HCV infection has an estimated global prevalence of 1.0%, corresponding to roughly 71.1 million of infected individuals in 2015, with major geographical heterogeneity.1 Due to the large burden of infected individuals in the general population, the likelihood of co-occurrence of chronic HCV infection and common comorbidities is substantial regardless of causal linkages. Population-based studies show a higher overall mortality, both for liver-related and unrelated causes in HCV infected subjects compared with those uninfected, and cross-sectional and cohort studies identify HCV as an independent risk factor for extrahepatic manifestations.2 These issues are summarised in two meta-analyses reporting that HCV-infected patients are at higher risk of mixed cryoglobulinaemia, lymphoma, lichen planus, Sjögren’s syndrome, porphyria cutanea tarda, rheumatoid-like arthritis, depression, chronic kidney or end-stage renal disease, type 2 diabetes and cardiovascular disorders/mortality.3 4 While the link between HCV and some of these comorbidities—mixed cryoglobulinaemia, lymphoma and glomerulonephritis—is well established and driven by recognised pathophysiological mechanisms, the nature of the association between the infection and other common extrahepatic comorbidities is less clear. Clinical and experimental evidences suggest an intrinsic link between HCV infection and insulin-resistance/diabetes driven by the ability of the virus to interfere with insulin signalling, even if the strength of this association is not always confirmed. Emerging data also support a link between HCV infection and cardiovascular alterations. However, relative to this topic, contrasting data exist and the basis of this association stems on associative data, theoretical speculations and inconclusive experimental evidence.5

This mass of data and the recent availability of highly effective antiviral regimens, able to clear HCV of all genotypes in most patients at any stage of infection and disease and safe to use in old patients with comorbidities and comedications, open a new major perspective: will HCV clearance improve extrahepatic conditions and their outcomes? Available evidences support a beneficial effect of HCV clearance on mixed cryoglobulinaemia and lymphoma, but only few data—mostly from Asian populations—exist about the impact of viral eradication on common comorbidities like chronic kidney disease, diabetes and cardiovascular alterations.

What is new?

In this issue of Gut, Mahale et al 6 report on the effect of HCV clearance on extrahepatic manifestations in a cohort of 160 875 HCV-infected veterans, 31 143 (19.4%) receiving interferon (IFN)-based antiviral therapy, of whom 10 575 (33.9%) obtained a sustained virological response (SVR). The authors confirmed the beneficial effect of the SVR on the risk of occurrence of mixed cryoglobulinaemia and lymphoma. Notably, when looking at more controversial topics, the authors observed that: (1) the risk for glomerulonephritis was reduced in patients with SVR compared with those without and in treated patients (with or without SVR) compared with those untreated; (2) the risk for diabetes was reduced in patients with SVR compared with those without or to those untreated, while increased in those without SVR compared with those untreated; (3) the risk for stroke was reduced in treated patients (with or without SVR) compared with those untreated, while was similar in patients with SVR compared with those without; (4) antiviral treatment did not affect the risk for coronary artery disease (CAD).

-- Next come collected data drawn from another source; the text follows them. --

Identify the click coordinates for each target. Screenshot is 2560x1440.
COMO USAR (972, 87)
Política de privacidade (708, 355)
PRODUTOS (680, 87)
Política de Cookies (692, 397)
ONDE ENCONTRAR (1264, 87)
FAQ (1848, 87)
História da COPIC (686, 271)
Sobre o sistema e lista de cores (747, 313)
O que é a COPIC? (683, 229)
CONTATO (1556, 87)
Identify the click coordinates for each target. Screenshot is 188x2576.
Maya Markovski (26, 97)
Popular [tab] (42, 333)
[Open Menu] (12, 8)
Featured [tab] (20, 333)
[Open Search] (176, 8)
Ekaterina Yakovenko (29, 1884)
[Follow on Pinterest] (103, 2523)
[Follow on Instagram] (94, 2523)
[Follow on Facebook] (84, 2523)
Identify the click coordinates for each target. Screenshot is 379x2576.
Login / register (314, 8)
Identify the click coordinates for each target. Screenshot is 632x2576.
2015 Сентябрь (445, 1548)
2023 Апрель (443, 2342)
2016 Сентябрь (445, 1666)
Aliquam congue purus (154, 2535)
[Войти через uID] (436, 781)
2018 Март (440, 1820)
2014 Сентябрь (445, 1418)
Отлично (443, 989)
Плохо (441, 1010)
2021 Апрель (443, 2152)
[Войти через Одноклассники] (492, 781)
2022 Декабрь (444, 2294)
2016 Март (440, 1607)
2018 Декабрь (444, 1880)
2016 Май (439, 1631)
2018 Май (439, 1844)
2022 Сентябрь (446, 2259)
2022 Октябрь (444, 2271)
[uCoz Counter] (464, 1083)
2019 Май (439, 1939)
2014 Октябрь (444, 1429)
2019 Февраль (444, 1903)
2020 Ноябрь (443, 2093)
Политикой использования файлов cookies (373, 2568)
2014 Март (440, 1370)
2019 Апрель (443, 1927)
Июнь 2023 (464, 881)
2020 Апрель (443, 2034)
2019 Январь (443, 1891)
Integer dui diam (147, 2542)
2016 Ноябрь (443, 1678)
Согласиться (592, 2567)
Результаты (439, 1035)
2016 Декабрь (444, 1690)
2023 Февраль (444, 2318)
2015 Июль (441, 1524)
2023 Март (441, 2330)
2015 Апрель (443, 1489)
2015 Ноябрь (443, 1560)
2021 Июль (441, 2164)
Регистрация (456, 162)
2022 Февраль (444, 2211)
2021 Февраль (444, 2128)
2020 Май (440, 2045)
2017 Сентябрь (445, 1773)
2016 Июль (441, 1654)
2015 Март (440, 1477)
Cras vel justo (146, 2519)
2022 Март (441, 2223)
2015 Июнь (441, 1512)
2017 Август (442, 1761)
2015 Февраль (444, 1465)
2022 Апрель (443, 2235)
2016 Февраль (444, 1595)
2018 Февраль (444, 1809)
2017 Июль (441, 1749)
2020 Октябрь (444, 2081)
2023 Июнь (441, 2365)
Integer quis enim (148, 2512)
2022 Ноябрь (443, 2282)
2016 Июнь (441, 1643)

The study by Mahale et al qualifies as the largest western study ever reported on the relationship between IFN-based antiviral treatment and extrahepatic manifestations in HCV-infected individuals. In addition, the results were confirmed by sensitivity analyses after excluding patients with HBV and/or HIV coinfection(s) or after stratifying individuals according to the severity of hepatic fibrosis estimated by the AST to Platelet ratio index (APRI) score. These results however should be interpreted with caution because the study is retrospective and limited to a population of male veterans, one on four with advanced fibrosis and at high prevalence of obesity (27%), diabetes (21%), arterial hypertension (51%), smoking (51%) and alcohol intake (58%). Besides, the use of IFN-based treatments in a proportion of patients may have caused a selection bias.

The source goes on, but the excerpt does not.